═════ Study material

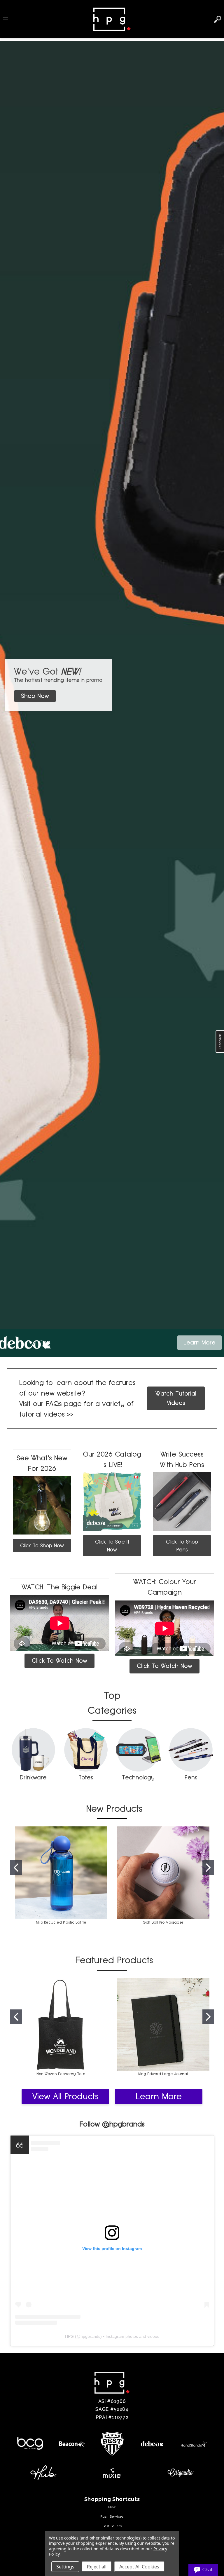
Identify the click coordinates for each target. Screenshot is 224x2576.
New (112, 2507)
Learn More (159, 2096)
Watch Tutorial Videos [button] (175, 1398)
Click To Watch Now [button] (59, 1660)
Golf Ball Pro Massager (163, 1922)
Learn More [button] (199, 1342)
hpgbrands (90, 2336)
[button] (35, 695)
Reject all (96, 2566)
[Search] (217, 19)
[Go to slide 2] (208, 1867)
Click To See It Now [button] (112, 1546)
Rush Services (112, 2516)
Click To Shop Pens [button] (182, 1546)
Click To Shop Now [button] (42, 1545)
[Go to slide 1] (16, 1867)
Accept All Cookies (139, 2566)
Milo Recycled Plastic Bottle (61, 1922)
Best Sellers (112, 2526)
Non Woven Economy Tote (60, 2074)
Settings (65, 2566)
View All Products (65, 2096)
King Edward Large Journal (163, 2074)
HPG (69, 2336)
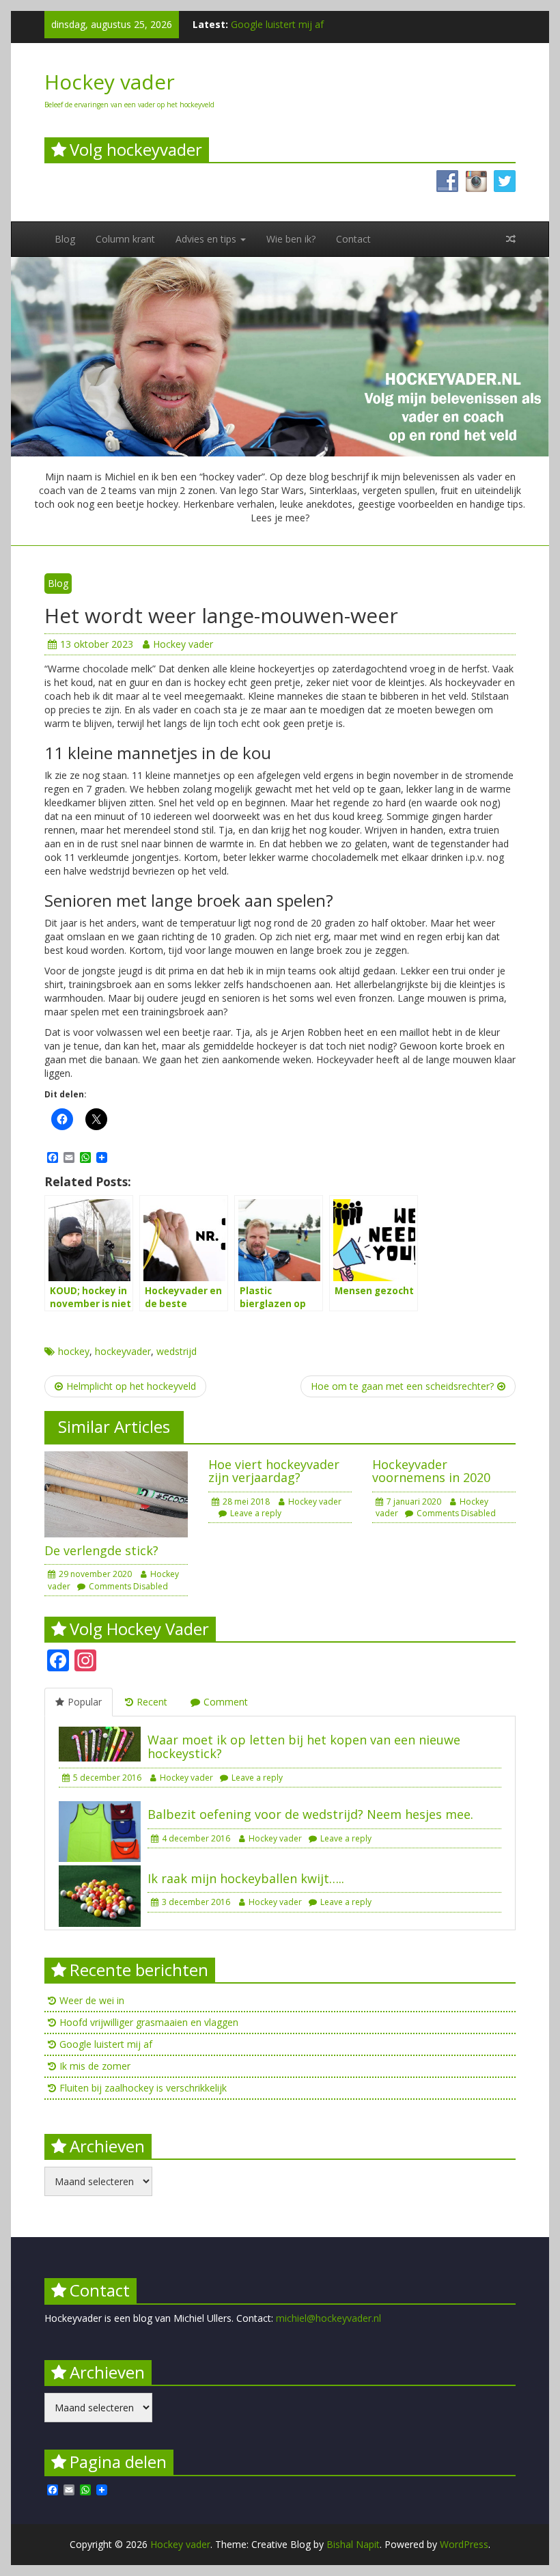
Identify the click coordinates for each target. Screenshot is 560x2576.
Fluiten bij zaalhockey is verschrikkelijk (143, 2087)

══════════

### [What the task requires]
Write the records above out again exactly, but not the pictures.

### [Exercise response]
Identify the click coordinates for each target. Screenshot is 224x2576.
New (112, 2507)
Learn More (159, 2096)
Watch Tutorial Videos [button] (175, 1398)
Click To Watch Now [button] (59, 1660)
Golf Ball Pro Massager (163, 1922)
Learn More [button] (199, 1342)
hpgbrands (90, 2336)
[button] (35, 695)
Reject all (96, 2566)
[Search] (217, 19)
[Go to slide 2] (208, 1867)
Click To See It Now [button] (112, 1546)
Rush Services (112, 2516)
Click To Shop Pens [button] (182, 1546)
Click To Shop Now [button] (42, 1545)
[Go to slide 1] (16, 1867)
Accept All Cookies (139, 2566)
Milo Recycled Plastic Bottle (61, 1922)
Best Sellers (112, 2526)
Non Woven Economy Tote (60, 2074)
Settings (65, 2566)
View All Products (65, 2096)
King Edward Large Journal (163, 2074)
HPG (69, 2336)
Identify the click coordinates for each target. Screenshot is 560x2576.
Fluiten bij zaalhockey is verschrikkelijk (143, 2087)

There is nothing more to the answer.